PONTE VEDRA BEACH, Fla. – After missing the cut last week, Collin Morikawa headed to TPC Sawgrass with a single-minded purpose: to fix a two-way miss that had confounded him. Still, he told everyone on his team that he was going to take Saturday off.

“That was a lie,” Morikawa said. “I hit balls on Saturday and Sunday. I hit more balls than I ever had just to find something.”

It took him three days until Monday, but find something he did, allowing him to work his trademark cut ball flight and put on a stripe show on Thursday in the opening round of the Players Championship. Morikawa made an eagle and five birdies en route to shooting 7-under 65, a stroke behind Chad Ramey, who grabbed the early lead.

Morikawa, the 26-year-old two-time major champion, planted himself on the back side of the range at TPC Sawgrass and dug it out of the dirt. He said he hit balls for more than two hours, working through five or six bags each day.

“Which I rarely do. But it was to find that one feel. I was like how do I find that feel?” he said. “I wasn’t too worried after last week. We’re at the Players Championship and I want to be playing well. I don’t want to be missing cuts but I probably wouldn’t have figured it out if I hadn’t missed the cut (at the Arnold Palmer Invitational).”
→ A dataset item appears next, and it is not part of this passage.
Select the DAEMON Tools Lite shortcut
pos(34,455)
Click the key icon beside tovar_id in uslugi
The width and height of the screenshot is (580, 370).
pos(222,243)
Morikawa arguably is the game’s best iron player, but he acknowledged that his swing hasn’t been dialed in of late. He’s missed two of his last three cuts and is winless since the 2021 British Open. Band-Aids have stopped the bleeding but he needed to find something more permanent.

“Swing thoughts can be a Band-aid or they can actually be a feel that you can take on,” he said. “My swing hasn’t looked this good probably since 2019 when I first came out.”

Starting on the back nine, Morikawa strung together birdies at Nos. 15 and 16, but really warmed up after making the turn. He played the first six holes of his second nine in 5 under, including an eagle at the par-5 second hole. Morikawa struck a 4-iron from 235 yards to 4 feet.

“Hit a little spinny cut 4-iron, mis-hit it a little bit off the toe but landed exactly where we wanted it,” he said.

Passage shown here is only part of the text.